La position de la Cour de cassation

Dans son arrêt du 3 avril 2025, la deuxième chambre civile rejette expressément cette exigence de notification. Elle affirme que :

« La substitution du bénéficiaire d’un contrat d’assurance sur la vie, qui n’est subordonnée à aucune règle de forme, suppose seulement, pour sa validité, que la volonté du contractant soit exprimée d’une manière CERTAINE et NON EQUIVOQUE. »

Autrement dit, la connaissance de cette volonté par l’assureur n’est pas une condition de validité, mais seulement une condition d’opposabilité.

Les fondements de ce revirement

La Cour s’appuie sur plusieurs arguments :

  • Le texte de l’article L. 132-8 ne mentionne pas la nécessité d’une notification à l’assureur.
  • L’article L. 132-25 précise que le paiement fait au bénéficiaire initial est libératoire pour l’assureur de bonne foi, ce qui distingue validité et opposabilité.
  • La désignation du bénéficiaire est un acte unilatéral, qui ne nécessite ni l’accord du bénéficiaire ni celui de l’assureur.
  • Exiger une notification pourrait priver d’effet la volonté clairement exprimée de l’assuré, ce qui serait contraire à l’esprit du contrat.

Conséquences pratiques pour les assureurs

Une vigilance accrue sur la preuve de la volonté de l’assuré

Désormais, les assureurs ne peuvent plus se retrancher derrière l’absence de notification pour contester une substitution. Ils devront examiner attentivement les éléments de preuve produits par les bénéficiaires évincés ou contestés : formulaires, courriers, testaments, etc.

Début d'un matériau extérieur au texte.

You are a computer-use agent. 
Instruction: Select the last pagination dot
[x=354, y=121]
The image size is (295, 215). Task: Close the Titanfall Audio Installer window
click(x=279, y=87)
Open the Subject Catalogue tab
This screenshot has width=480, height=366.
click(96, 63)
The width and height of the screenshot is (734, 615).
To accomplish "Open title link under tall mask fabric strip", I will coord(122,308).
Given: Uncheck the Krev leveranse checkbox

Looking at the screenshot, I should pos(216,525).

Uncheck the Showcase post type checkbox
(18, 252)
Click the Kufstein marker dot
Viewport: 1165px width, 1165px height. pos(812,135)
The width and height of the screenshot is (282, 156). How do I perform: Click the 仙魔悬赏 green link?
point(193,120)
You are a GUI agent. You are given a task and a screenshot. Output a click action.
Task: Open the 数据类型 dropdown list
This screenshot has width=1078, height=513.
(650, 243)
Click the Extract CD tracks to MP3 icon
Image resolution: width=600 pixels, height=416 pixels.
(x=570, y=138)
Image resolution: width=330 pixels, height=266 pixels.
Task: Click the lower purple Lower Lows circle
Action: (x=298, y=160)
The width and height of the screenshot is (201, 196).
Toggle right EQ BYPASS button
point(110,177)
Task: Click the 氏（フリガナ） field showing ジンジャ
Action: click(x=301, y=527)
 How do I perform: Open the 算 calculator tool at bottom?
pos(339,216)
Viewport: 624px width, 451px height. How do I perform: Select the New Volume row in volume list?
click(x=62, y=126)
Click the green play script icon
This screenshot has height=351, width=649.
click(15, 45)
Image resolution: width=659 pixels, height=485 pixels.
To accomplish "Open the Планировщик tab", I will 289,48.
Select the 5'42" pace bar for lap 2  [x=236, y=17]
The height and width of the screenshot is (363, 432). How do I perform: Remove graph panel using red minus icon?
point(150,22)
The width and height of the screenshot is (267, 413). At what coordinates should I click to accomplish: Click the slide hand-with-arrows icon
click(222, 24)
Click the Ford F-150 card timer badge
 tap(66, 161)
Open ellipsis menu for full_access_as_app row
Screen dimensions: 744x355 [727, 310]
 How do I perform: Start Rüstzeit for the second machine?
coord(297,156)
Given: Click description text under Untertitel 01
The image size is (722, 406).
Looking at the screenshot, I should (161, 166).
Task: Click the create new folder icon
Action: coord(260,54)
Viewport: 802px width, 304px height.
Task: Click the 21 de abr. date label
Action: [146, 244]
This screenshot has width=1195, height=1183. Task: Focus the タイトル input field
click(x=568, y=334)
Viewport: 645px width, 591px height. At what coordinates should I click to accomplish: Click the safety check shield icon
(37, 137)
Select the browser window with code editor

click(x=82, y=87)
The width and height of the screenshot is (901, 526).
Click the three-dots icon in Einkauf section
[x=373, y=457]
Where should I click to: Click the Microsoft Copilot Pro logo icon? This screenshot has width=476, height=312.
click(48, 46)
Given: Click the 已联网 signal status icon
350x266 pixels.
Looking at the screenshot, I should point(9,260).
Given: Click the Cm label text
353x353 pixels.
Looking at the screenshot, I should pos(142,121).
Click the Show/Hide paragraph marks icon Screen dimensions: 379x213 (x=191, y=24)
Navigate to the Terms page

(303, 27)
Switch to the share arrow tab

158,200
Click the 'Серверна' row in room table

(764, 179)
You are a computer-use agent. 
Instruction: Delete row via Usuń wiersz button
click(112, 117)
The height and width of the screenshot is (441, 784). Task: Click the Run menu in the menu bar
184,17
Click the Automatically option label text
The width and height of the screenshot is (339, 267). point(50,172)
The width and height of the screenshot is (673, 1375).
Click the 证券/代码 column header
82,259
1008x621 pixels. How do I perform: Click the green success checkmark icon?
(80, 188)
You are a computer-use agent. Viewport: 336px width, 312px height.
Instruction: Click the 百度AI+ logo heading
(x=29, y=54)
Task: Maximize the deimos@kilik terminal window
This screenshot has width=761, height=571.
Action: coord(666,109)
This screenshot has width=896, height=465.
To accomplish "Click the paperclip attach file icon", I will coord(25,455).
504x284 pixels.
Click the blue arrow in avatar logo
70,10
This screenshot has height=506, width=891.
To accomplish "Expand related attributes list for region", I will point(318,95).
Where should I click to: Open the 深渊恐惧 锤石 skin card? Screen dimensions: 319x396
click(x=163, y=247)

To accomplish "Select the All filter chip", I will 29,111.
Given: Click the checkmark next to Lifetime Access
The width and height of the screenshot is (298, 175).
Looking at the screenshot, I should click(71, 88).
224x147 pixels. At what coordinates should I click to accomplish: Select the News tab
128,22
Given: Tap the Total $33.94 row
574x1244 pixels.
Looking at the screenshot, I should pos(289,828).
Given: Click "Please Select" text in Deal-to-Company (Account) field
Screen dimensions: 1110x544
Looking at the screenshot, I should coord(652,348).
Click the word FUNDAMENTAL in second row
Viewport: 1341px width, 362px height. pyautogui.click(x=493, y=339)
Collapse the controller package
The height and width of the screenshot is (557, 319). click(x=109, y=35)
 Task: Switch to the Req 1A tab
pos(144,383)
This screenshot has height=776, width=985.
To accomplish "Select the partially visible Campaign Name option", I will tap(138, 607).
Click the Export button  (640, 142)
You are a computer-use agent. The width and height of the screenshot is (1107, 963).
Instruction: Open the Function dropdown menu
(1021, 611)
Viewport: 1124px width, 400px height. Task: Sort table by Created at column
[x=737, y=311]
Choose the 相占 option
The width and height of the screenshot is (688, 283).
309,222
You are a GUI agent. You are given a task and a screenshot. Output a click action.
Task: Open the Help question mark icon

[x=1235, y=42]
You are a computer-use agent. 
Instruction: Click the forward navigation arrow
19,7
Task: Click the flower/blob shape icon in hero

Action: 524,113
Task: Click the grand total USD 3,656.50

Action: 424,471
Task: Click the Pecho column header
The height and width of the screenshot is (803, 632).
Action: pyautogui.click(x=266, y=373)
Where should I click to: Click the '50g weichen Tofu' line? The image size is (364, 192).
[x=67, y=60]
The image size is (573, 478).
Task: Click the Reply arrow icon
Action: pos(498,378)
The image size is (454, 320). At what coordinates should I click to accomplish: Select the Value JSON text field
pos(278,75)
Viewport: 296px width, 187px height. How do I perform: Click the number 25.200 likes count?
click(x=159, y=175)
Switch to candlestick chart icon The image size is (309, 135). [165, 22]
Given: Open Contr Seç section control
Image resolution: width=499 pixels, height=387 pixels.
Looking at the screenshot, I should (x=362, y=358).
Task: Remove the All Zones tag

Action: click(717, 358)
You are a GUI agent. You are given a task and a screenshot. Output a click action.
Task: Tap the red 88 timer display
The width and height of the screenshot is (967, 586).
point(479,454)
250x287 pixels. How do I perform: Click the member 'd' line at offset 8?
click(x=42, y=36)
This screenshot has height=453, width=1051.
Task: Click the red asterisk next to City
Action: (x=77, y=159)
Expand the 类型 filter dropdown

Une gestion plus complexe des litiges post-décès

Ce revirement ouvre la porte à des contentieux plus nombreux entre bénéficiaires, notamment lorsque plusieurs versions de la clause bénéficiaire coexistent. L’assureur, bien que libéré s’il a payé de bonne foi, pourra être impliqué dans des procédures de remboursement ou de redistribution.


Cas pratique : comment sécuriser une modification de bénéficiaire ?

Prenons l’exemple d’un assuré, M. Dupont, qui souhaite remplacer son ex-conjoint par ses enfants comme bénéficiaires de son contrat d’assurance-vie. Il peut :

  1. Remplir un formulaire d’avenant fourni par l’assureur.
  2. Rédiger un testament précisant cette volonté.
  3. Écrire une lettre manuscrite datée et signée, exprimant clairement sa volonté.

Même si l’assureur n’est pas informé, la validité de cette modification sera reconnue, à condition que la volonté soit claire et prouvée.


Ce qu’il faut retenir

  • La volonté de l’assuré est au cœur de la validité de la clause bénéficiaire.
  • Aucune forme particulière n’est exigée pour modifier le bénéficiaire.
  • La notification à l’assureur n’est pas nécessaire pour que la modification soit valable.
  • L’assureur est libéré s’il a payé de bonne foi, mais peut être confronté à des actions en remboursement.
  • Les professionnels doivent renforcer la traçabilité et l’information des assurés sur ces enjeux.

Un tournant dans l’interprétation de l’article L.132-8 du Code des assurances ?

L’arrêt du 3 avril 2025 marque un tournant dans l’interprétation de l’article L. 132-8 du Code des assurances en recentrant le débat sur la volonté de l’assuré.